For all the attention the Nebraska case got, it had almost nothing to do with the overturning of Roe vs. Wade: Nebraska already banned abortion after 20 weeks, and the medical abortion at the heart of this case — which took place at 28 weeks — would have been illegal under state law even had Roe been upheld.

Yes, Meta turned over the suspects’ messages upon being subpoenaed, but there’s nothing surprising about that, either: the company got 214,777 requests in the second half of last year, about 364,642 different accounts; it produced at least some data 72.8 percent of the time. Facebook cooperating with law enforcement is the rule, not the exception.

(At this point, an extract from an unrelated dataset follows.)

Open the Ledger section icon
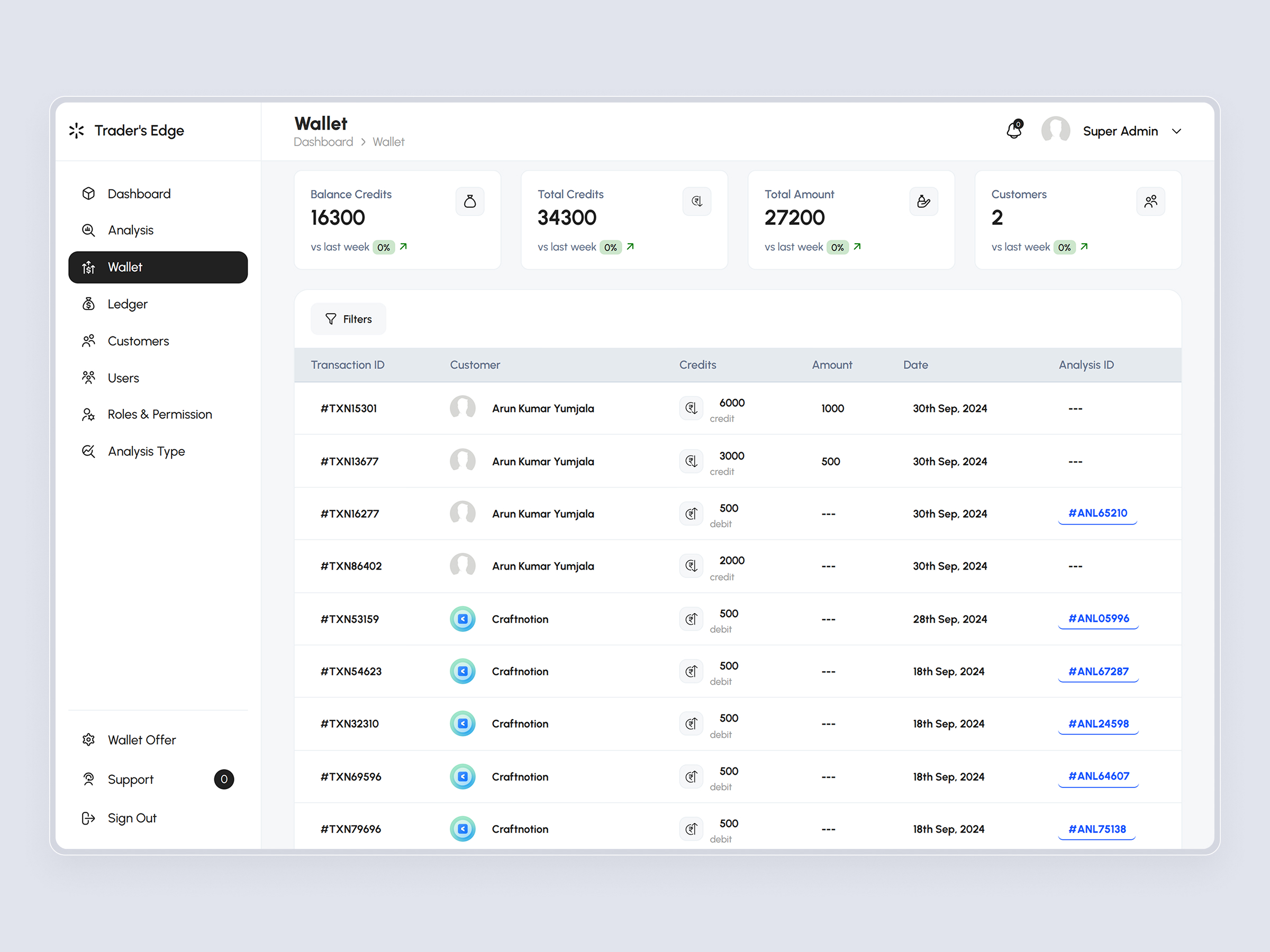The width and height of the screenshot is (1270, 952). (x=88, y=304)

In another way, though, this has everything to do with Roe. Untold numbers of women will now be seeking abortion care out of state, possibly violating state law to do so, and they’ll need to communicate about it with their partners, family, and friends. The coming months and years will bring many more stories like the Kansas case, drawing fresh attention each time to how useful tech platforms are to law enforcement in gathering evidence.

It’s possible the general apathy toward encryption of most Facebook users will survive the coming storm of privacy invasions. But it strikes me as much more likely that the culture will shift to demand that companies collect and store less data, and do a better job educating people about how to use their products safely.

If there’s a silver lining in any of this, it’s that the rise in criminal prosecutions for abortion could create a massive new constituency organized to defend encryption. From India to the European Union to the United States, lawmakers and regulators have been working to undermine secure messages for many years now. To date, it has been preserved thanks in part to a loose coalition of activists, academics, civil society groups, tech platforms, and journalists: in short, some of the people who rely upon it most.

But with Roe overturned, the number of people for whom encrypted messaging is now a necessity has grown markedly. A cultural shift toward encryption could help preserve and expand access to secure messaging, both in the United States and around the world.